The Illumination of the Thought (dbu ma dgongs pa rab gsal) is one of two major works by Tsong-khapa to comment directly upon and incorporate an Indian Madhyamika text. It is also the last of his five works on Madhyamika, written in 1418, the year before his death, when he was sixty-one years old. This text, among the last in a lifetime of writing that produced over two hundred separate titles occupying eighteen Tibetan volumes, can be located in other ways as well. On the one hand, it takes its place in a lineage of textual commentary considered to link the turn-of-the-millennium Nagarjuna and the seventh-century Candrakirti with the fourteenth-century Tsongkha-pa. Innumerable other voices, including a wide of range of Buddhist scriptures and the opponents whose views he debated, also surface in this text. The other locus, and the one to which this volume directly addresses itself, is the place of Tsong-kha-pa's work in the living oral philosophical traditions of Tibet. It is in this latter context that Tibetans encounter texts such as this, whether as monas- tic scholars listening to it from their teachers and debating its fine points with their peers, or more rarely as members of the lay public who gather on special occasions to hear discourses on it from renowned lamas.

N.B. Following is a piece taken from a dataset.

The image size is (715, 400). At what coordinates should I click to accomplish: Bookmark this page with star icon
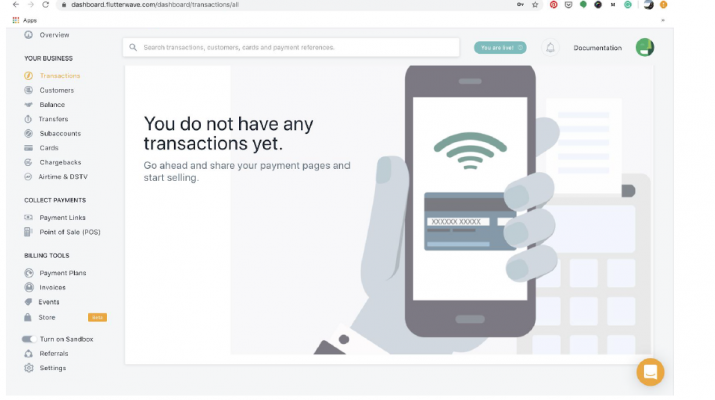(535, 5)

Nagarjuna, the initial systemizer of Indian Madhyamika, formed the basis for virtually all subsequent Indo-Tibetan Madhyamika studies with his Treatise on the Middle Way (dbu ma'i bstan beos, mülamadhyamakasastra). Candrakirti, who studied and then became abbot at the famous Buddhist Monastic University of Nalanda in the post-Gupta period, marked a turning point in Indian Madhyamika. His Entrance to the Middle Way (dbu ma la jug pa, madhyamakavatara) expanded greatly on Nagarjuna's writing and paved the way for a new vision of Madhyamika known as Prasangika- Madhyamika. Candrakirti organized his discussion around the ten Bodhisattva grounds (sa, bhumi), and his interweaving of practical guidelines-such as detailed descriptions of the perfections of giving, ethics, and patience-as well as philosophical analysis, struck a deep chord in Tibet, where a whole class of literature outlining the stages of the path (lam rim) grew up on this model, with Tsong-kha-pa's own work one of its supreme exemplars.
Kensur Yeshey Tupden's oral scholarship on a major text of his tradition invites us to consider the place of orality in Tibetan scholarly traditions, and especially the relationship between oral genres and the philosophical categories and ritual expressions of Tibetan Buddhism. I see Tibetan oral genres as falling into two broad categories. The first is explanatory, such as the oral philosophy translated here, and its primary purpose is to amplify the meaning of a text. The second is more ritualistic, for it includes vocalizations in which sound rather than meaning is paramount, such as the recitation of mantra or other rhythmic chanting.
Tibetan oral performances vary considerably in how they balance explanatory and ritual power, some utilizing one genre almost to the exclusion of the other, some having both but emphasizing one or the other. In practice, therefore, these two genres are often intertwined.